There were no strict indications for HD in MP, depending on the clinical decision by the treating physician and the medical resources [19, 20]. Despite the ambiguous indication, the American Academy of Clinical Toxicology’s practice guidelines suggest that a methanol concentration of 25 mg/dL is a reasonable indication for HD [21]. Our study showed that patients receiving HD had higher mortality than that in patients not receiving HD, which might be because higher severity is also an indication for HD. Further studies regarding this issue are warranted.

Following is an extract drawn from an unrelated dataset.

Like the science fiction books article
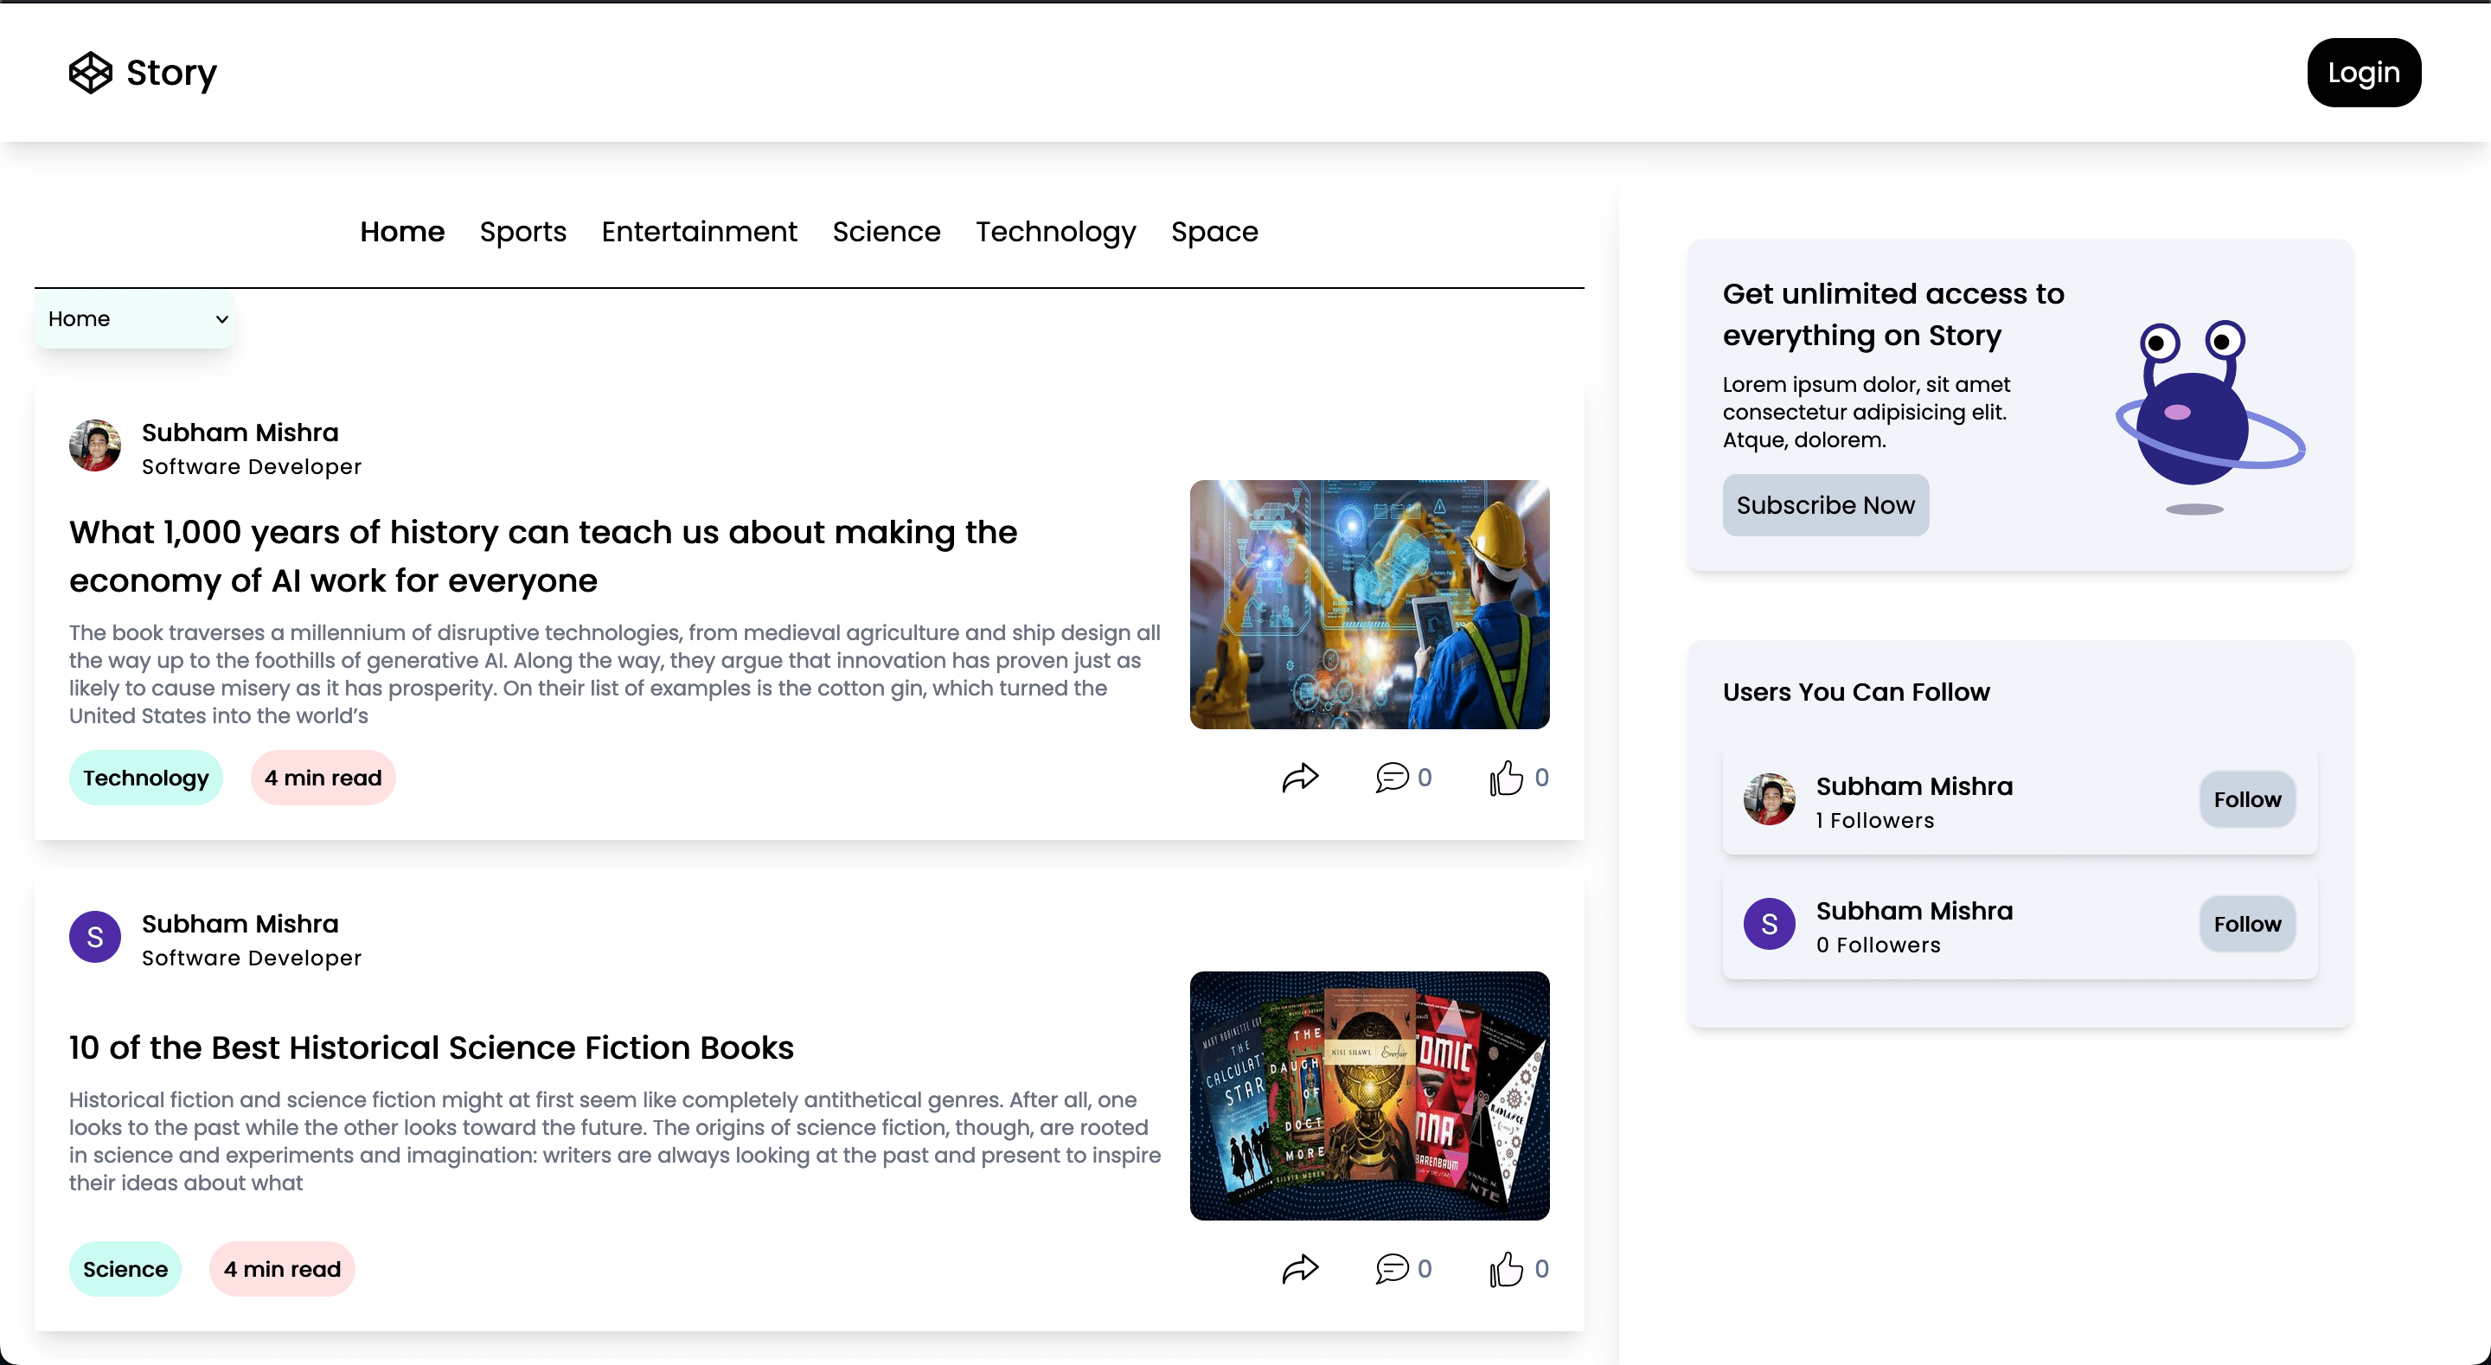This screenshot has width=2491, height=1365. [1507, 1269]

The higher mortality risk in male patients with MP may be related to the activity of alcohol dehydrogenase [22]. Alcohol dehydrogenase oxidizes methanol to formaldehyde, and formaldehyde would further end up into the notorious formic acid, which causes mortality and comorbidity [22]. According to a research on sex-related differences in the hepatic activity of alcohol dehydrogenase isoenzymes, alcohol dehydrogenase activities were significantly higher in males than in females [22]. Liver disease is responsible for the metabolism and elimination of methanol, and therefore, it may also affect mortality [1, 23]. Drug abuse and low monthly income predicted mortality, which may be related to low socioeconomic status and alcohol dependence [14], increasing the chances of buying inexpensive and fake alcohol beverages and delayed seeking of medical assistance.

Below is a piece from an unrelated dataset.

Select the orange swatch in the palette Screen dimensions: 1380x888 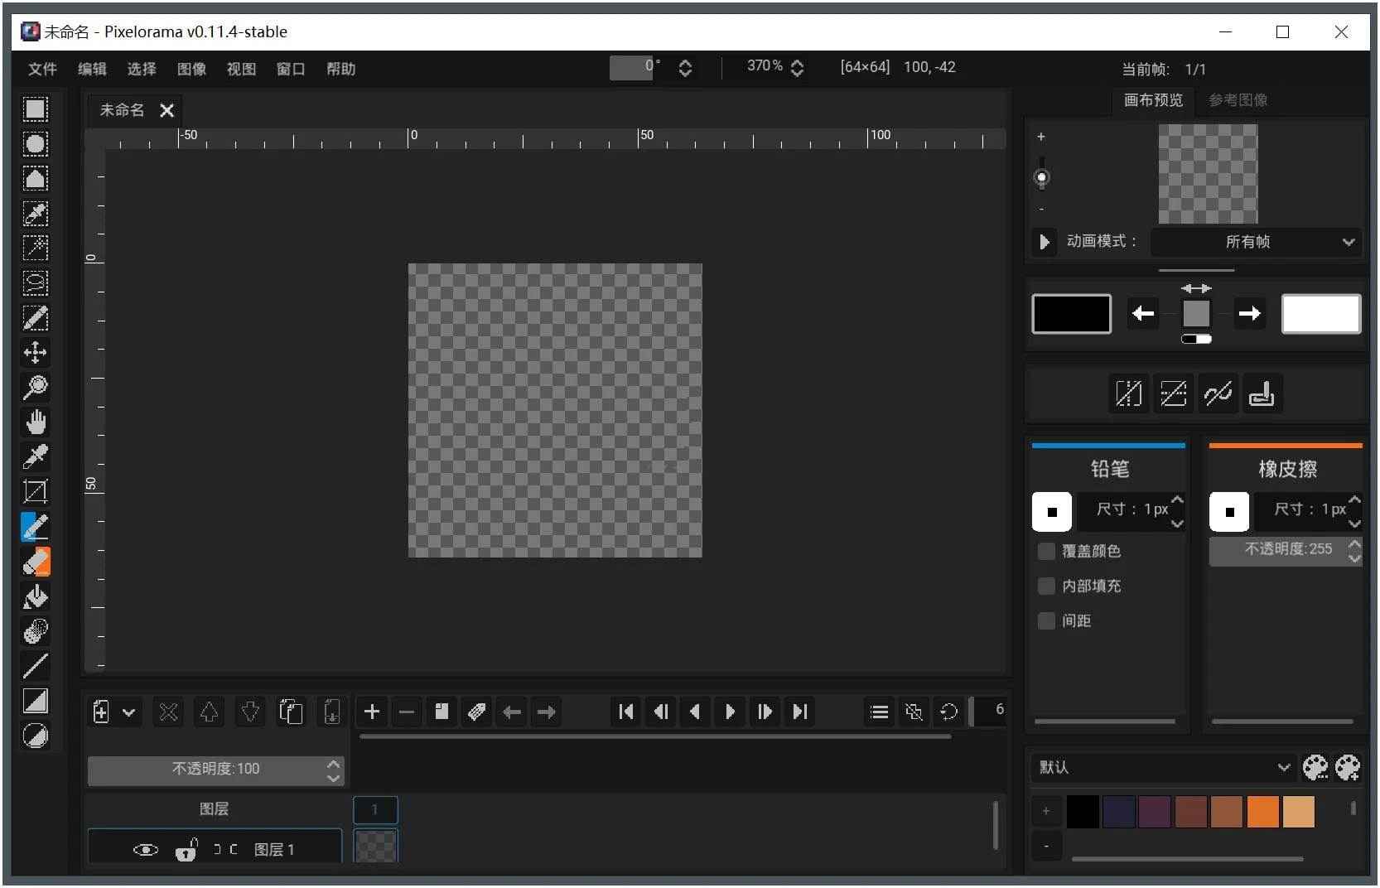pyautogui.click(x=1263, y=812)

This study has the strengths of a nationwide design with a large-scale sample size and delineating an unclear issue. Despite these strengths, it has some limitations. First, some variables were not available in this study, including the time between exposure and treatment, causes of poisoning, consciousness level, vital signs, severity of MP, smoking, alcohol consumption, underweight/overweight/obesity, and laboratory data, including blood gas analysis, methanol and alcohol levels, and serum creatinine, which may be related to the prognosis. In order to minimize the effect of possible confounders, we adjusted for COPD, liver disease, drug abuse, hypertension, diabetes, and hyperlipidemia, which could serve as the surrogates for smoking, alcohol consumption, and underweight/overweight/obesity. We also used ARF and HD to stand for higher severity of MP and found that MP patients had especially higher mortality with ARF and/or HD. Second, we did not include the treatments with fomiprazole and alcohol in this study because fomiprazole is rarely available in Taiwan [14] and alcohol is not available in the database we used. Third, we could not differentiate between the causes of death in our study. However, the aim of this study was to investigate the subsequent mortality. Further studies are needed to address this issue. Fourth, participants with MP exposure enrolled in the study might have alcohol drinking habits. Because the data of alcohol consumption is not available, we could not evaluate whether the increased risk of mortality is due to alcohol consumption and distinguish the adverse effect between MP and alcohol. Fifth, it is possible that individuals who had been exposed to methanol (especially low-level exposure) but were not diagnosed as MP were included as controls. Therefore, we could not account for the effect of the potential methanol exposure in these individuals. Sixth, our findings might not be generalizable to other nations due to the differences in treatment, medical resource, and race.

Conclusions

This retrospective nationwide population-based cohort study showed that there was an association between MP and increased subsequent mortality. The mortality rate was especially higher in the age subgroups of 20–49 years, in the first 6 months after MP, and in MP with ARF and HD. Older age, male sex, comorbidity with hypertension, COPD, liver disease, malignancy, and drug abuse and low monthly income were also independent mortality predictors. Close follow-up for comorbidity control and socioeconomic assistance are suggested for the patients with MP.